Theta dynamics as a biomarker for epilepsy. A, Theta activity during the epileptogenic period from representative epileptic and nonepileptic animals (N = 3 in both groups). The smoothed raw traces and the corresponding linear fits are represented by continuous vs dashed lines, respectively. B, ROC analysis was used to assess the predictive potential of two measures of theta dynamics: absolute value of the slope (sensitivity I: AUC = 0.9102, p < 0.0001) and the distance of each slope from the mean slope of control group (sensitivity II: AUC = 0.9969, p < 0.0001). The dotted black line indicates an AUC of 0.5, a reference to randomized classification. C, Slopes of theta activity, superimposed on the margins of the safety range (dashed lines) calculated based on the OOP of sensitivity II. D, Kaplan–Meier analysis shows a significant difference between the OOP-classified groups (p < 0.0001, based on sensitivity I or II). W/I, Within safety range; O/O, out of safety range. E, Theta slopes are inversely correlated with the duration of the epileptogenic period (N = 17, r = 0.66, p = 0.0036). F, Theta and high-gamma slopes are inversely correlated in both epileptic (N = 17, r = 0.924, p < 0.0001) and nonepileptic (N = 19, r = 0.51, p = 0.021) animals. dex, Dextran. G, ROC analyses of a single sample per day (1-h-long segment): AUC = 0.66 (p = 0.1 CI = 0.46–0.86) and AUC = 0.75 (p = 0.018, CI = 0.58–0.92), respectively, to sensitivity I and II. H, ROC analyses of two samples per day (1-h-long segment, every 12 h) AUC = 0.78 (p = 0.004, CI = 0.63–0.94) and AUC = 0.873 (p = 0.0001, CI = 0.76–0.99).

Figure 4.

Circadian rhythm is disturbed during epileptogenesis. A, B, Representative examples of smoothed theta relative power and locomotor activity signals in nonepileptic mice (A) or in mice undergoing epileptogenesis (B). C, D, Comparison of FFT analysis applied over the locomotor activity (C) and theta relative power (D) signals plotted in A and B between nonepileptic mice (N = 8) and mice undergoing epileptogenesis (N = 8).
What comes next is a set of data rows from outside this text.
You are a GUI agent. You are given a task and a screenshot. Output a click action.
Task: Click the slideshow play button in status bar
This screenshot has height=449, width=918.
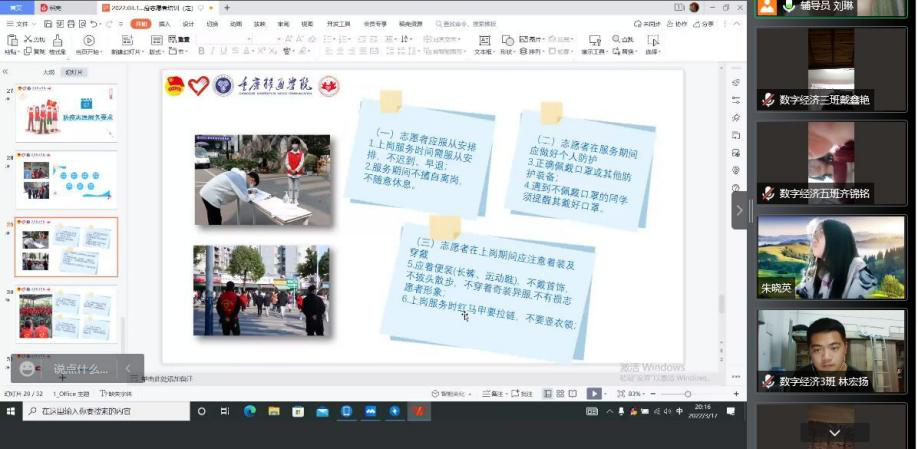[594, 394]
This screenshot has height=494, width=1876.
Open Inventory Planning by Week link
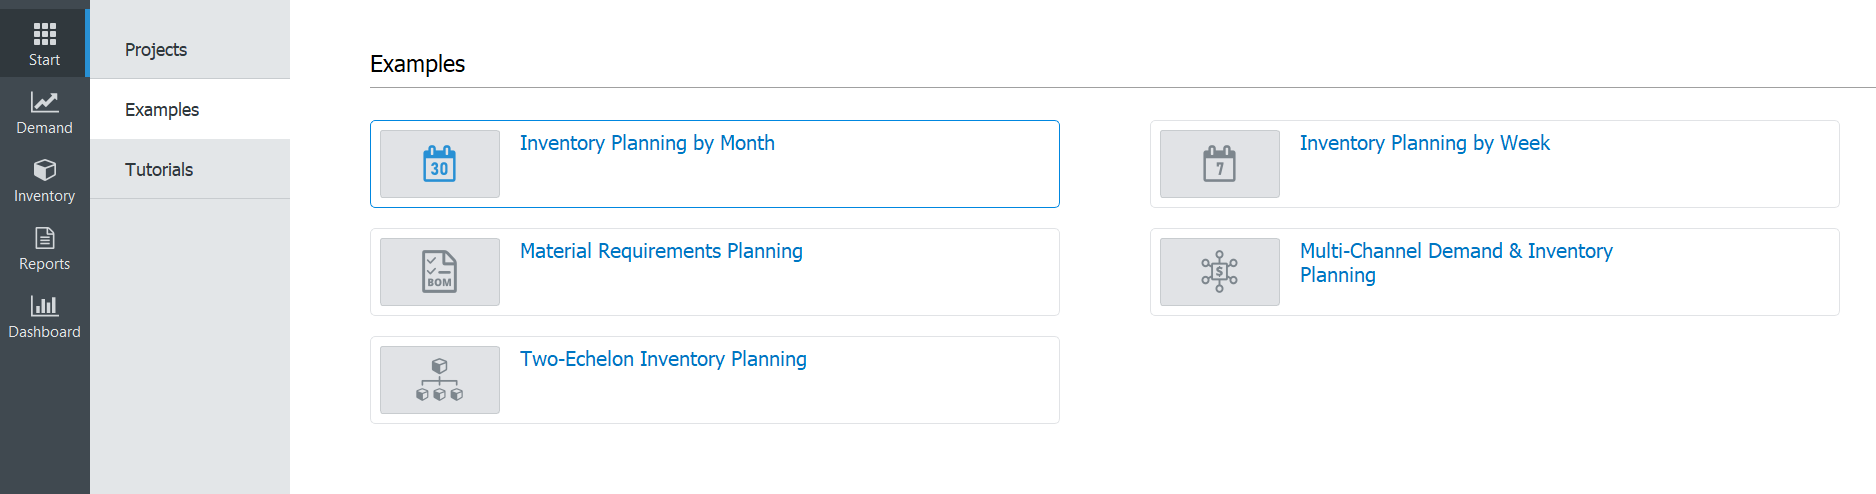(1424, 143)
Comparison of the mean pick-to-pick theta relative power difference among nonepileptic animals (N = 8) and the difference between the start and end of epileptogenesis among animals undergoing epileptogenesis. E, Presented are the median values plus the range. *p = 0.0378.

Figure 5.

Theta dynamics as a biomarker for epilepsy in a stroke model of PIE. A, An example of a hippocampal seizure in a model of poststroke epilepsy. B, A heat map of daily seizure rates shows that 5 of the 14 stroke animals remained nonepileptic throughout the recorded period. Among the epileptic animals, the seizure-free period ranged between 1 and 7 d. C, D, Theta slopes (during the first 24 h from treatment initiation) of nonepileptic animals fall within a distinctive range (C), the distance from which can accurately classify disease outcome, as evidenced in the ROC analysis (D), revealing an AUC of 1 (p = 0.003). The dotted black line indicates an AUC of 0.5, a reference to randomized classification.

Figure 6.

Theta dynamics as a biomarker for epilepsy in an EISE model of PIE. A, B, The k-means classification (dashed lines) of theta slopes (as recorded from the electrode ipsilateral to stimulation (A) resulted in a division corresponding to the latency of the epileptogenic period (B), with higher absolute slopes associated with earlier epilepsy onsets, whereas slow theta changes corresponded to slower disease development (p = 0.035). C, Comparison of ipsilateral and contralateral theta slopes in early-onset animals highlights one animal (outlined circle) with remarkably different values between the two hemispheres. D, E, Interestingly, this animal (E) also had evident differences in intrahemispheric seizure propagation compared with an animal with relatively consistent slopes [D (outlined square in C)].